Wilson Hired As Sharks Head CoachArchived from 2002-03 season.
Ron Wilson was hired by the San Jose Sharks on Wednesday, three days after the team fired Darryl Sutter and his two assistants.
"I was missing the game intensely," Wilson said. "You get the energy, and you want to be a part of it. You think, 'I'm not going to hear the national anthem this year.' That was really depressing."
Wilson was fired by Washington last May after five years, which included a trip to the Stanley Cup finals in 1998.
"When I got the call Sunday evening, I was rather shocked -- and happy," Wilson said. "This was the first opening (in the NHL) this season, and I'm the first guy in line. Just how lucky can I be?"
The Sharks are a talented, underachieving team, that many picked to go far this year. But a 8-12-2-2 start that put them in last place in the Pacific Division led Sharks general manager Dean Lombardi to fire Sutter along with assistants Rich Preston and Lorne Molleken.
"He's got old-time hockey in him, which is important. Look at his family tree," Lombardi said of Wilson, whose father and uncle both played for Stanley Cup-winning teams in Detroit. "And he's also very well-versed in the technical side of things. He knows how to take advantage of things that his dad and uncle never dreamed about."
During Wilson's brief stint as a studio analyst for Canadian sports network TSN, he boldly predicted that the Sharks and Philadelphia would meet in the Stanley Cup finals next June.

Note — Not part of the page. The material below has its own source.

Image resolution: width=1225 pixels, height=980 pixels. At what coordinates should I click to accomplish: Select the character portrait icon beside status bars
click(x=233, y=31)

Now, he's been handed the responsibility for making his own prediction come true.
"Boy, be careful what you say," Wilson said with a grin. "I'll stick by that: Sure, San Jose is going to come out of the West."
Wilson will run his first practice on Thursday morning, with Raeder sticking around to help out for a few days until Wilson hires his assistant coaches.
"I've always prided myself on being flexible," Wilson said. "The players will find out if you're playing hard and you're on top of your game, you're going to play a lot. If somebody else can do a better job, then fine."